- [Assigned task] Lines to restate from the data below: from the one containing "Open host controls lock icon" to the one containing "874x719 pixels.", both included. Give them again exactly, and only them.

- [Stored data]

»»

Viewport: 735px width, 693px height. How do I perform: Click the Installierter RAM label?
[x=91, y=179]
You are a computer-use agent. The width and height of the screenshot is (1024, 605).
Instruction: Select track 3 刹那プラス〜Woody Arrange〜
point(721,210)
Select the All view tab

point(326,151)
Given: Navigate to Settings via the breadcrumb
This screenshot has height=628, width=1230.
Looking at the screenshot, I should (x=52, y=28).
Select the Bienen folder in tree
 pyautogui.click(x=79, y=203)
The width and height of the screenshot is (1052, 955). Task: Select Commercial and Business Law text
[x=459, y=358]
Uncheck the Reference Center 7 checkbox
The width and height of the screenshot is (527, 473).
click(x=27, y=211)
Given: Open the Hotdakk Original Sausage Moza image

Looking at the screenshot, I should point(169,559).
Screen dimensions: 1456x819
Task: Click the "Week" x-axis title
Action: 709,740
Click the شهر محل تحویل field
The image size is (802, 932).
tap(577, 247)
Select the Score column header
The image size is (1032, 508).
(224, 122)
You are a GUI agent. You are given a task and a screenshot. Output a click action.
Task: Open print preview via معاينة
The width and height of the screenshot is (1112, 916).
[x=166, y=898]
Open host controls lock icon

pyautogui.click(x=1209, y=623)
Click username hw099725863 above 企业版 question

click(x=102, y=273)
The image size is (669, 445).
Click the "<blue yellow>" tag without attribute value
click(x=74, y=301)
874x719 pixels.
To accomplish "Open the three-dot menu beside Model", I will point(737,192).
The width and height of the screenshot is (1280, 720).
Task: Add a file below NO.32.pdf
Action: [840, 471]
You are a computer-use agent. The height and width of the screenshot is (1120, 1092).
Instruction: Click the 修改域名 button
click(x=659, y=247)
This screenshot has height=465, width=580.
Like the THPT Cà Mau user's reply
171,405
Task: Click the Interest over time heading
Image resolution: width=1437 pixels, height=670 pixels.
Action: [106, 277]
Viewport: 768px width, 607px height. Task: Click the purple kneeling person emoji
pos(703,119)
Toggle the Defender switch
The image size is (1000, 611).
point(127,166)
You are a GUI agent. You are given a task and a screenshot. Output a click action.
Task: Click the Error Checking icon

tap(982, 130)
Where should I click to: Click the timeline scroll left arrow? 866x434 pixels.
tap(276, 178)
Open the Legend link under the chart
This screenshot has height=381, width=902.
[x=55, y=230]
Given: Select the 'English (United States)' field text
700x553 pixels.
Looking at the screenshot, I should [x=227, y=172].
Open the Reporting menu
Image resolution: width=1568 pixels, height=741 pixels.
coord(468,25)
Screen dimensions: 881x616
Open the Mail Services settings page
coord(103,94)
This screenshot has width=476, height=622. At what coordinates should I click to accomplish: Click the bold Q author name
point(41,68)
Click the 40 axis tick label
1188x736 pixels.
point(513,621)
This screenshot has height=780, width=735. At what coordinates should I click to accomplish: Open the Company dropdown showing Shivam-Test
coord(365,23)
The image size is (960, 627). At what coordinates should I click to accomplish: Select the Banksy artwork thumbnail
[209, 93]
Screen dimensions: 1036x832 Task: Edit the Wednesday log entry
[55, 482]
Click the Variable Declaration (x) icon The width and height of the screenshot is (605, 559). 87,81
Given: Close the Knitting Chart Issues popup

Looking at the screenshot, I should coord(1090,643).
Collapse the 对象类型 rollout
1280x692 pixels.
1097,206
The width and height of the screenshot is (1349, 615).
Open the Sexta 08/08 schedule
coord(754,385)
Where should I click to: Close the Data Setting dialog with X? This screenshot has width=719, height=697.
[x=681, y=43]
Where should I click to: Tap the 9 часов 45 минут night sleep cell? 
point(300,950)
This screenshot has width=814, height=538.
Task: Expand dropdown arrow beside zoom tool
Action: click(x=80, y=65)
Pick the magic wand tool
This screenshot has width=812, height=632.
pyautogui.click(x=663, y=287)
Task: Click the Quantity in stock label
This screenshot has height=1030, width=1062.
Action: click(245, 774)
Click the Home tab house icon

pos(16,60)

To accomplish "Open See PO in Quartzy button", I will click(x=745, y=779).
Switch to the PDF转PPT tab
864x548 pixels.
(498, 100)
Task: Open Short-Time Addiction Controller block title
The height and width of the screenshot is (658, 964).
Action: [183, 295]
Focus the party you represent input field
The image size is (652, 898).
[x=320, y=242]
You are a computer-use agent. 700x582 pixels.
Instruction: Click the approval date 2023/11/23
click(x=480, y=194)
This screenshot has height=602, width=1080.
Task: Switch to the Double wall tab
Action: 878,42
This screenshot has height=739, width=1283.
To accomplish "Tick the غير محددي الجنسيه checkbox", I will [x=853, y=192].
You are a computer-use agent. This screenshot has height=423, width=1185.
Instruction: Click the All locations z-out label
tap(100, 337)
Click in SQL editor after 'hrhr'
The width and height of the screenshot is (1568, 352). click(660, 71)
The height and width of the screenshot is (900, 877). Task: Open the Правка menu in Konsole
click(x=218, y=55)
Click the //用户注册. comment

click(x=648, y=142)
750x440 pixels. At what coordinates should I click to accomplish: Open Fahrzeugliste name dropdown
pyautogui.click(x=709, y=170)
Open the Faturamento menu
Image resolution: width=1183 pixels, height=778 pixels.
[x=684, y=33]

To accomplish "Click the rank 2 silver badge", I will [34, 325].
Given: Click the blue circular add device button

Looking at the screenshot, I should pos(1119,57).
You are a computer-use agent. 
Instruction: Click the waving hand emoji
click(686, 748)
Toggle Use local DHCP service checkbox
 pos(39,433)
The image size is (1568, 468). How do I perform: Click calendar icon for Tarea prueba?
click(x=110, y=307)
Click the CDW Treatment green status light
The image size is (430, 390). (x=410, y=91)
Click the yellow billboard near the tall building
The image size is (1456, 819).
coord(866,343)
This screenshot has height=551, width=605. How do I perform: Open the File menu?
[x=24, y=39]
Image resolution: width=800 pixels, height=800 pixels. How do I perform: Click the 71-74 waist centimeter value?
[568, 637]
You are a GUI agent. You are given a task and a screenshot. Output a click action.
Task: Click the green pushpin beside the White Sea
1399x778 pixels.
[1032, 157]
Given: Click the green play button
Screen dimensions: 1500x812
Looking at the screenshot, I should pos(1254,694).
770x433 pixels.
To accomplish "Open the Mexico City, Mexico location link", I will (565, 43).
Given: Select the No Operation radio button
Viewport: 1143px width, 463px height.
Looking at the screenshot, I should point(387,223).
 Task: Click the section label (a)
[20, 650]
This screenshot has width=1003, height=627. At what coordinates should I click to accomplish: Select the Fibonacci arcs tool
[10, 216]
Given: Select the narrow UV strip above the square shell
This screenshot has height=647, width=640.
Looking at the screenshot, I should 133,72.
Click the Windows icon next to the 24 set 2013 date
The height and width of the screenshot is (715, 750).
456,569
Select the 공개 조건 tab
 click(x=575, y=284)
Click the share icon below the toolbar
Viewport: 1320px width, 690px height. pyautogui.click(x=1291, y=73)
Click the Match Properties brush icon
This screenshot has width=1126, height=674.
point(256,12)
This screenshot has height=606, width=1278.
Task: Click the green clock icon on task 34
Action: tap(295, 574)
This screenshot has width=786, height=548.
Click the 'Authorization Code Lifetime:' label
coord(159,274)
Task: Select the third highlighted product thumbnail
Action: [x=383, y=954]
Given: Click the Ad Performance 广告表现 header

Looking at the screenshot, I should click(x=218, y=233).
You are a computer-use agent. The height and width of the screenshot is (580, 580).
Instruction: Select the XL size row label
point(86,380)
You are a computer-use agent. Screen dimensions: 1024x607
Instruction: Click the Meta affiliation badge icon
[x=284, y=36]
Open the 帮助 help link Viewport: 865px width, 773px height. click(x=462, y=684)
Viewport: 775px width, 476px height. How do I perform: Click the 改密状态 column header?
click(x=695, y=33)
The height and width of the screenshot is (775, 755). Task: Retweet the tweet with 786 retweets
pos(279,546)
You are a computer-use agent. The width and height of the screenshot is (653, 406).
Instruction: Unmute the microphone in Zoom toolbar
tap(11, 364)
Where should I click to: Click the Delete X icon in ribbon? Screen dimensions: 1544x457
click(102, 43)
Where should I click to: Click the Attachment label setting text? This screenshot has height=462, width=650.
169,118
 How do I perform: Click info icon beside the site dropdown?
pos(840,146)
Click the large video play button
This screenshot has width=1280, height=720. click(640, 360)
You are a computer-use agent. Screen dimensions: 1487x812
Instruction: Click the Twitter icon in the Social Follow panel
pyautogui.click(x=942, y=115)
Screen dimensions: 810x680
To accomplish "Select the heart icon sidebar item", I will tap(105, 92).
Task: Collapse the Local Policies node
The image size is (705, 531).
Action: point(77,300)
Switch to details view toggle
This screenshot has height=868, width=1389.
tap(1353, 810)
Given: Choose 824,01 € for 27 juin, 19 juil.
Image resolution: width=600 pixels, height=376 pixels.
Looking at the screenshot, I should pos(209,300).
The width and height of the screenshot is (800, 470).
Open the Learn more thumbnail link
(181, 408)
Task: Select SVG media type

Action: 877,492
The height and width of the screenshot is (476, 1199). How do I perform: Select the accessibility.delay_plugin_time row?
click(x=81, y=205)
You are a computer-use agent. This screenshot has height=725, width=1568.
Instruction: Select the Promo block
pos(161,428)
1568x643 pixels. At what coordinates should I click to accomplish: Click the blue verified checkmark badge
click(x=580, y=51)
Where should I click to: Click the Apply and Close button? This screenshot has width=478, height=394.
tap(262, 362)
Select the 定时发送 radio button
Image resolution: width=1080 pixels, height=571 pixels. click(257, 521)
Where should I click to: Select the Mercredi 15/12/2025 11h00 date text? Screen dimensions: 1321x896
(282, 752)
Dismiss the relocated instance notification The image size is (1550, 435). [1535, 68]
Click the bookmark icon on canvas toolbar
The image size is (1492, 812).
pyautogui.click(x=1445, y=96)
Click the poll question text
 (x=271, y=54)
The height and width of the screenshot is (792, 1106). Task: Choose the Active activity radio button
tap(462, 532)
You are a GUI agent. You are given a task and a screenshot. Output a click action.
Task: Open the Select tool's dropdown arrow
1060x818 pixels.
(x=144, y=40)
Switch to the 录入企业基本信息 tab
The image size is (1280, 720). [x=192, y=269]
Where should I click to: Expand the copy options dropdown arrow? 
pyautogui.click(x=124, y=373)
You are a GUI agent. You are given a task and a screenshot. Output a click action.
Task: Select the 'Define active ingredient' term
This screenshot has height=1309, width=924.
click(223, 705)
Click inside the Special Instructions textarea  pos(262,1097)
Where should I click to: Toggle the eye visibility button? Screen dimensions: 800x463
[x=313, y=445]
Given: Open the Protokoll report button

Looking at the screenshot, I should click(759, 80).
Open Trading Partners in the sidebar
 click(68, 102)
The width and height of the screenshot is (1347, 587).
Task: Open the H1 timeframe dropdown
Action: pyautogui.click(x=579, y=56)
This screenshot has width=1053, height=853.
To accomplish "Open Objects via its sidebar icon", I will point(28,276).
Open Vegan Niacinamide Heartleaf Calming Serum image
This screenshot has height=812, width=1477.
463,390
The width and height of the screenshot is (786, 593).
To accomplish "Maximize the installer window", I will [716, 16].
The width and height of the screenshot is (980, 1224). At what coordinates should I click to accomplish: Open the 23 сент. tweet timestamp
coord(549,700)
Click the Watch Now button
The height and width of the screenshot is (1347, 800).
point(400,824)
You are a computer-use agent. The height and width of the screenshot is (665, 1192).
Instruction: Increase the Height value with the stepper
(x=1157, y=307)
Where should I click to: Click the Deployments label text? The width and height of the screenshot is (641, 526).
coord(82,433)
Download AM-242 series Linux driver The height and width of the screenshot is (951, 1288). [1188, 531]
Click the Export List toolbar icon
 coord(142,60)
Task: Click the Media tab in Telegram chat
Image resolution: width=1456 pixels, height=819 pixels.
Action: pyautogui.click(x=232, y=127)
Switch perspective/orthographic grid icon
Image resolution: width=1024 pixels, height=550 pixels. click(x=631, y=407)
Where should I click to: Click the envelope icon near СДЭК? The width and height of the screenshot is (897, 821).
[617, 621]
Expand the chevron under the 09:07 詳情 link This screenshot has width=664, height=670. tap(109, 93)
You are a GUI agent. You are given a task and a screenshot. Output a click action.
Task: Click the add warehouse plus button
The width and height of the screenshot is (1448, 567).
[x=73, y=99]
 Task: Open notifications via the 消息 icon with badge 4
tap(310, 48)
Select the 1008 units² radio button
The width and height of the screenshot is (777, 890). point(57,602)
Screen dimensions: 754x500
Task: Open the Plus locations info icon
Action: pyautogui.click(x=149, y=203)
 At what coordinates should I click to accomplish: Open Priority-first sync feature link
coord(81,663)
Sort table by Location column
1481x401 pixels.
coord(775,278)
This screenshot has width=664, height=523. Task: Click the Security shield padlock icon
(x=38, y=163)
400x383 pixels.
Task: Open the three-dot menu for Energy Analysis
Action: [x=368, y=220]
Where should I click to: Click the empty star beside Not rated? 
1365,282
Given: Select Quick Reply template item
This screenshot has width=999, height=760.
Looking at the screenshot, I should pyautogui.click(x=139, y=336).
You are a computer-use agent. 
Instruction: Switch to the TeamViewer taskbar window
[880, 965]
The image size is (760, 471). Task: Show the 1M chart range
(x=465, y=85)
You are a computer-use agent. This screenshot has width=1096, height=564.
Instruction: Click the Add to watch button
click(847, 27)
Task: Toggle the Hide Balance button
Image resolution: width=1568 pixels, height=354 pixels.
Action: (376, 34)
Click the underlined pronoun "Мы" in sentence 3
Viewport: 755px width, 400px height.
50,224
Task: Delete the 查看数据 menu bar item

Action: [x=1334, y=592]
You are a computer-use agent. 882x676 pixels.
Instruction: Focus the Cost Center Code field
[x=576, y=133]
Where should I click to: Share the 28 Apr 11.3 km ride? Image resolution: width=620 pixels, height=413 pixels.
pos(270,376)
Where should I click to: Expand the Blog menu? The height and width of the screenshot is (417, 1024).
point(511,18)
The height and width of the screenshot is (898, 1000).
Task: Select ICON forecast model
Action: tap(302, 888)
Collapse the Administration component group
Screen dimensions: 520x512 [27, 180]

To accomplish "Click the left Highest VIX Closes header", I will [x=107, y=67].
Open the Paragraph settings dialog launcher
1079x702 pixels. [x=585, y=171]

««

- [Response to the task]
Open host controls lock icon

pyautogui.click(x=1209, y=623)
Click username hw099725863 above 企业版 question

click(x=102, y=273)
The image size is (669, 445).
Click the "<blue yellow>" tag without attribute value
click(x=74, y=301)
874x719 pixels.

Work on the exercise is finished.